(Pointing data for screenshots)
- - - - - - -

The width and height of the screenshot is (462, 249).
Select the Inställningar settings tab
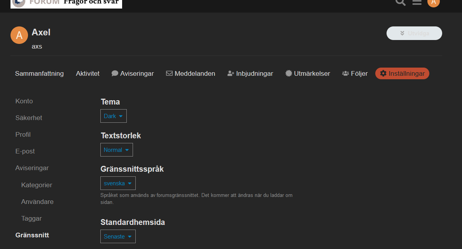[x=402, y=73]
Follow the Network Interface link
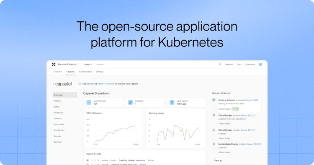Screen dimensions: 314x165 click(x=106, y=84)
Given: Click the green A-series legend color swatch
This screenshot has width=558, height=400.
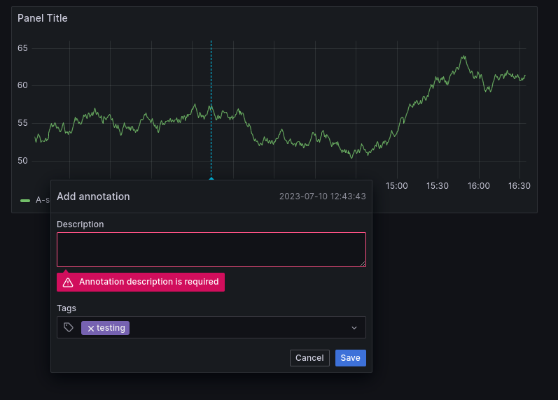Looking at the screenshot, I should 25,201.
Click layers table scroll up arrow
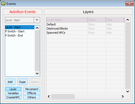Image resolution: width=135 pixels, height=104 pixels. click(128, 20)
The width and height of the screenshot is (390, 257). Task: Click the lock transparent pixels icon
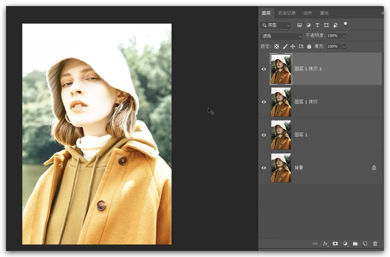[x=277, y=46]
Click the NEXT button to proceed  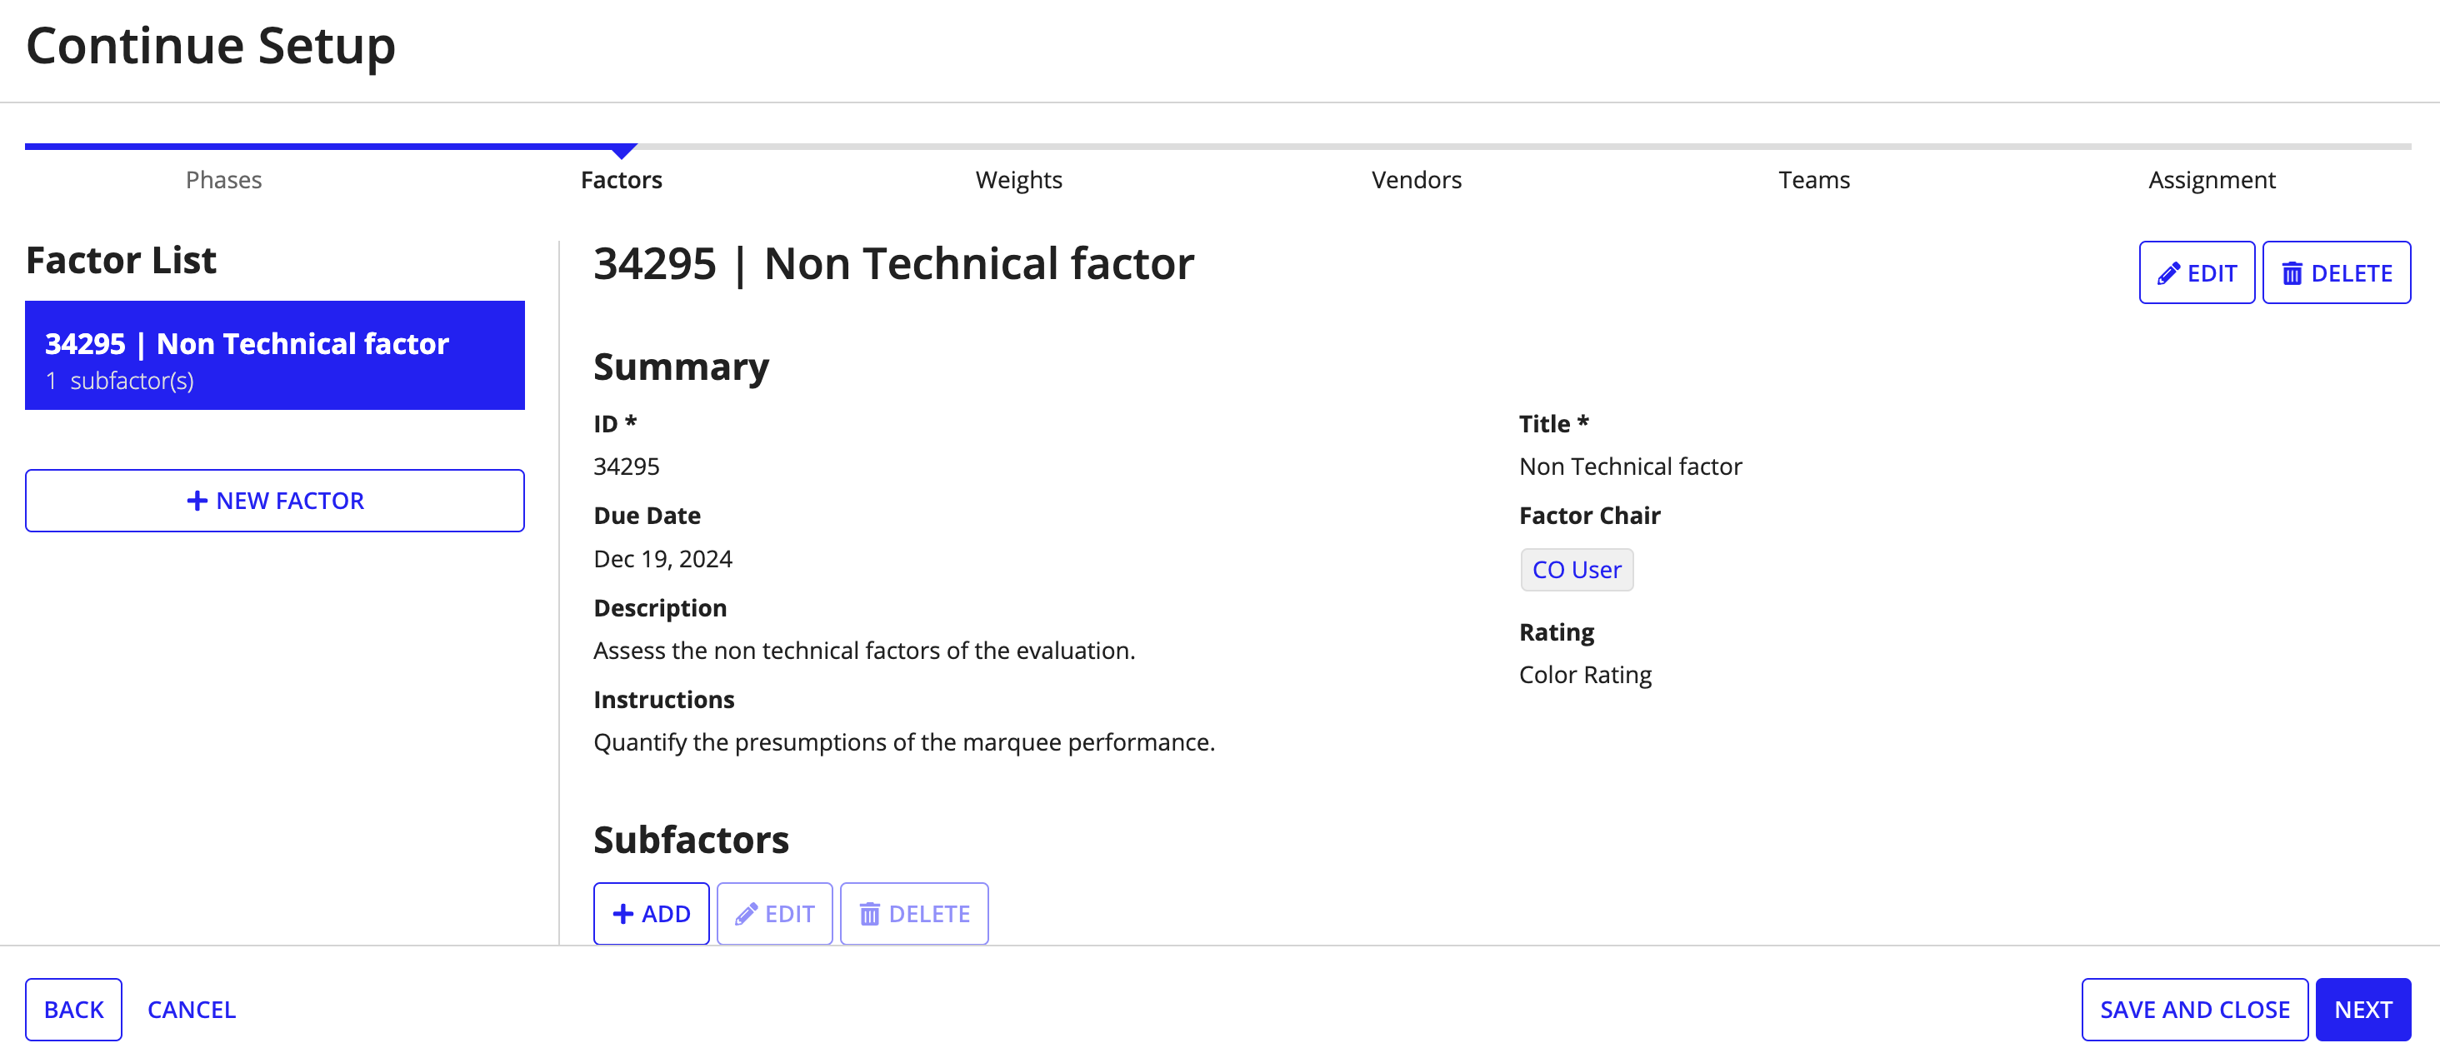coord(2363,1008)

- - - - - - -

◆ WHAT TO PRODUCE ◆
Quote everything from the start of the rows down to the line containing "Screen dimensions: 314x165 click(x=106, y=84)", both ends included, leaving the pictures out of your answer.

◆ RESPONSE ◆
The width and height of the screenshot is (462, 249).
Select the Inställningar settings tab
[x=402, y=73]
Follow the Network Interface link
Screen dimensions: 314x165 click(x=106, y=84)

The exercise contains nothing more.